Evals aren’t just “does the model answer right?”—they span from model correctness to infra robustness, product safety, human experience, and long-term systemic effects. We’ll explore the multi-layered nature of evals: from core metrics like precision and recall, to system-level robustness (latency, drift, stability), to product-facing guardrails that ensure fairness, safety, and alignment with user expectations. AI adoption in enterprises fails if evals stop at precision/recall and don’t extend to guardrails, human experience, and systemic impact. We’ll discuss why manual labeling and gold-standard datasets remain indispensable for grounding LLM judgments, and how iterative evaluation loops allow criteria to evolve alongside product goals, avoiding the trap of static benchmarks.
The session will also address organizational dimensions: who owns evaluation, how to align infra, product, and ML teams on rigor, and what “good” looks like when rolling AI systems into production responsibly. Attendees will gain a framework for understanding evaluation as a dynamic, multi-layered practice that spans technical correctness, human experience, and long-term product impact.
Key Takeaways:
- Evals are multi-layered, spanning model correctness, infra reliability, product guardrails, and user experience.

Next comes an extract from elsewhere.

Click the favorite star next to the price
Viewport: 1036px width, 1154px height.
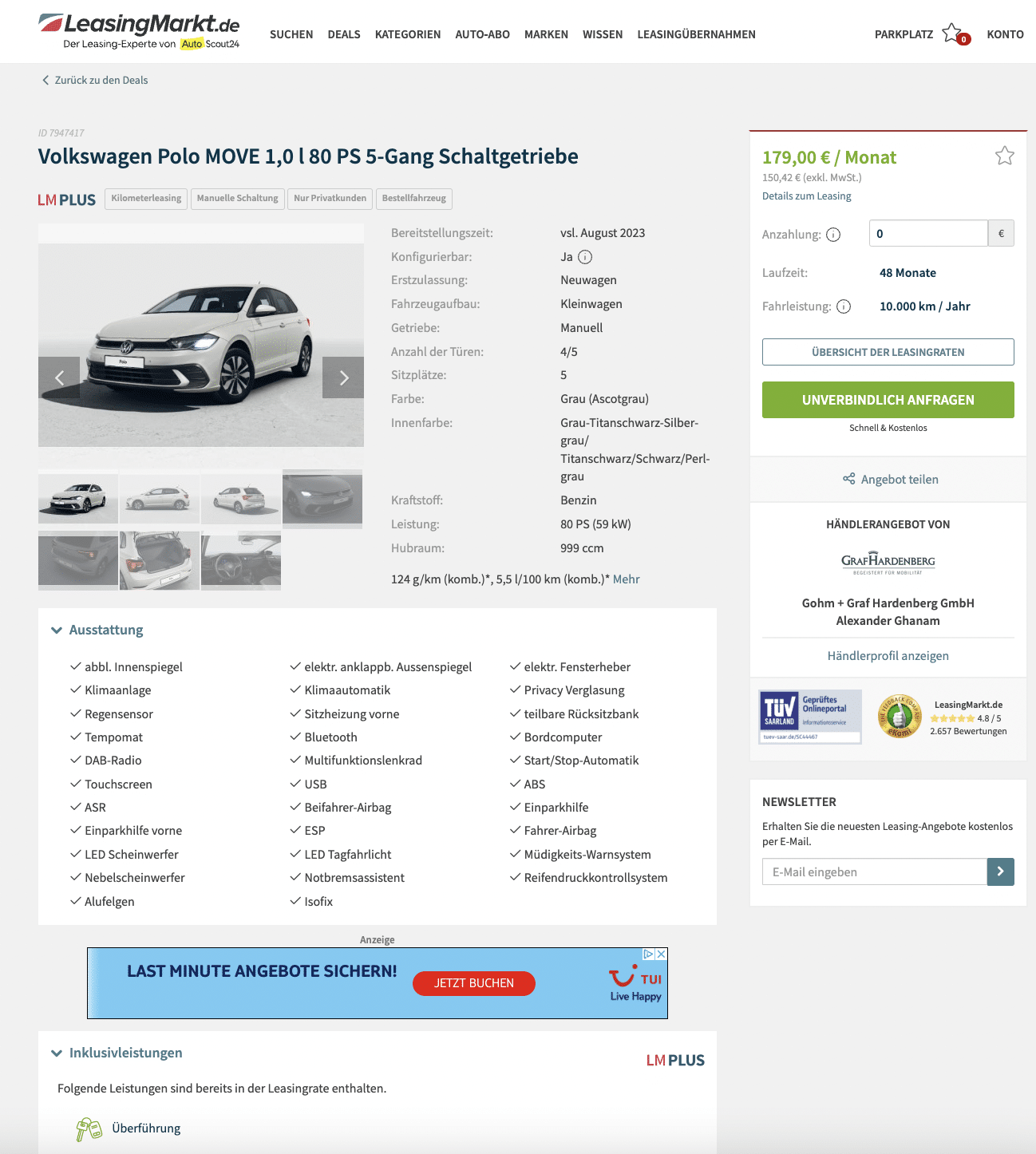point(1004,156)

- Manual labeling and curated datasets are essential for grounding AI judgments.
- Iterative evaluation loops ensure relevance as products and models evolve.

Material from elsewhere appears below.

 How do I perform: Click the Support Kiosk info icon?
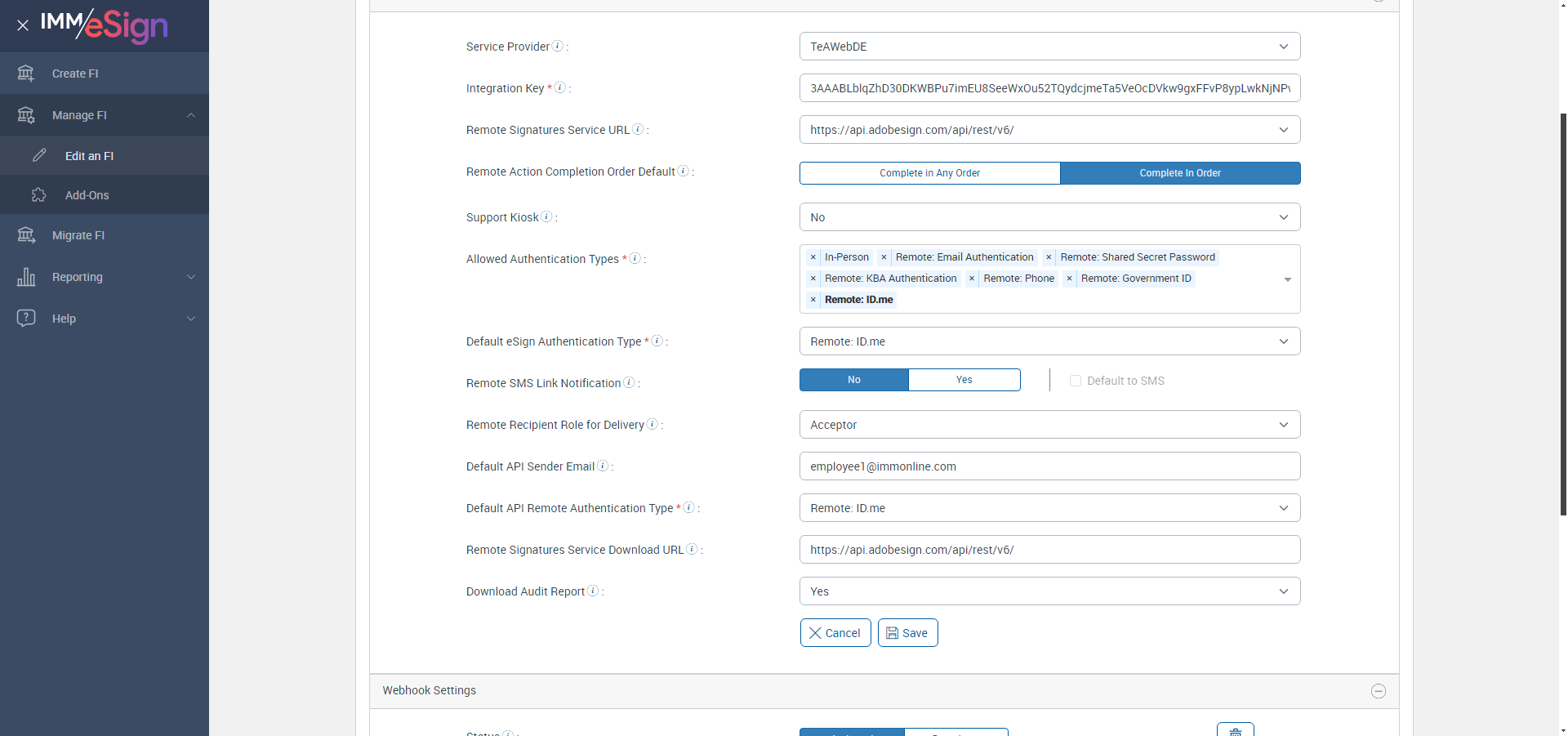click(x=547, y=216)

- Ownership and governance of evals are as much organizational as technical.
- A structured, layered approach accelerates safe, impactful AI adoption.
Speaker

Mallika Rao
Engineering Leader @Netflix
Mallika Rao is an Engineering Leader at Netflix with deep expertise in building and operating large-scale distributed systems, including search, recommendations, and personalization infrastructure. She brings a systems-thinking mindset to infrastructure strategy and is passionate about integrating AI into product and engineering in ways that enhance resilience, transparency, and operational excellence. Her work focuses on enabling teams to innovate rapidly while maintaining the stability and rigor required in enterprise-scale environments. Beyond her technical leadership, Mallika mentors senior engineers and leaders, and draws inspiration from the elegance of mathematics and the improvisational creativity of music.